While setting up his lab in 2010 and worrying about how he would manage he lab’s computing needs, Kvansakul happened upon mention of SBGrid online. “I thought, this is sent by Heaven!” he says.

Being in Australia, Kvansakul didn’t make it to SBGrid’s June 2011 Symposium personally. Instead, he invited his lab over for a late dinner and then, around 11pm, they all settled into his lounge and watched the live web feed until 7am. “During prime party hours the students were happy to listen to the speakers and take notes,” he says. “It was brilliant.”

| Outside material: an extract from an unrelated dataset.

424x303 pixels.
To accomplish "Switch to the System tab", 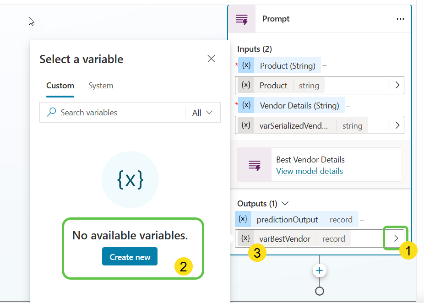I will 101,86.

As a graduate student and post-doc, Kvansakul used O—“praising and cursing Alwyn Jones in equal amounts”—and CNS and a few other tools. “The more I work, the more tools I learn about,” and happier he is that that he has SBGrid to manage it all.

As an example, at a conference this summer, he heard about a new technique recently implemented in CNS called deformable elastic network refinement (DEN). “I got home and a couple of weeks later, there was an upgrade from SBGrid and we could run it,” he said. “This is exactly why I signed up with these guys. There are probably lots of things out there I haven’t heard of yet, and hopefully I’ll start running into them too.”